Y es que las cifras siempre cuadran. No se puede jugar al “estado benefactor” y luego inventar nuevos impuestos para cumplir con los “beneficiarios”. A no ser mejor parecer, que para el caso es menester preguntarle a Alan García.

Los pilares de la globalización: la venta de empresas públicas, las reformas y reducción del estado, eliminar los privilegios y el desrregular los mercados para que la empresa privada emprenda lo que sabe hacer muy bien han quedado relegadas.

Necesitamos un gobierno y un ministro de economía que diga al país, para comenzar, que no va a subir los impuestos. Necesitamos fomentar la creación de nuevos empleos y no espantar al capital extranjero. Cada año 200 mil nuevos jóvenes ingresan al mercado de trabajo y no es broma. Necesitamos potenciar el consumo interno y no detraerlo, fomentando la cultura del ahorro y la austeridad. No necesitamos aumentar los ingresos fiscales, sino disminuirlos. No necesitamos más ministerios y empleados públicos ineficientes —entiéndase maestros y otros— sino empresas competitivas aquí y en el exterior.

No necesitamos castigar la inversión ni desaparecer lo que a juicio de algunos ya no existe: la clase media. Necesitamos alejarnos del presente, del corto plazo.

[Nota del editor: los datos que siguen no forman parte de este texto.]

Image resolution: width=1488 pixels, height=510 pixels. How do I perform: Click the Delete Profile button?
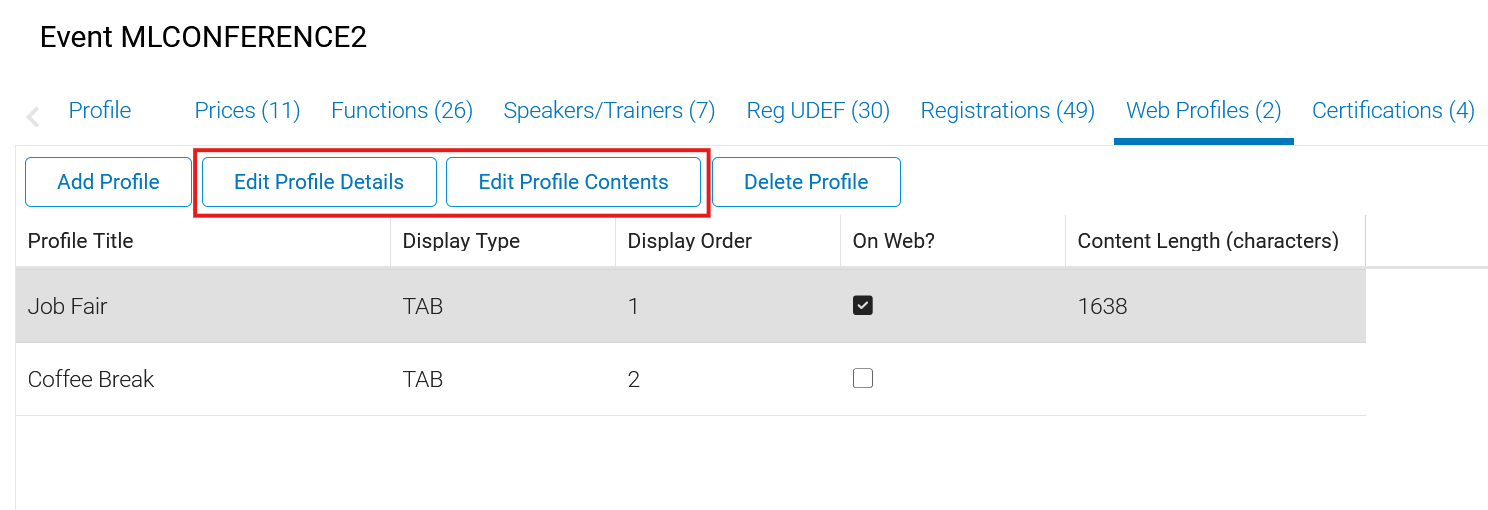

Dar un paso atrás y observar todo el cuadro, la pintura en su conjunto, no las pinceladas improvisadas.

Siempre se prefiere lo más fácil y demagógico: prometer ha expensas de los que producen. Y si los que producen son un reducido número es seguro el final.

Ahora bien, si los enemigos de la globalización ya dejaron las piedras y los palos y visten de cuello y corbata, y para lo que nos ocupa son los gobernantes de turno, en el futuro no nos quejemos cuando los primeros ocupen en lugar de los segundos y nuestro país se aún más pobre que ayer.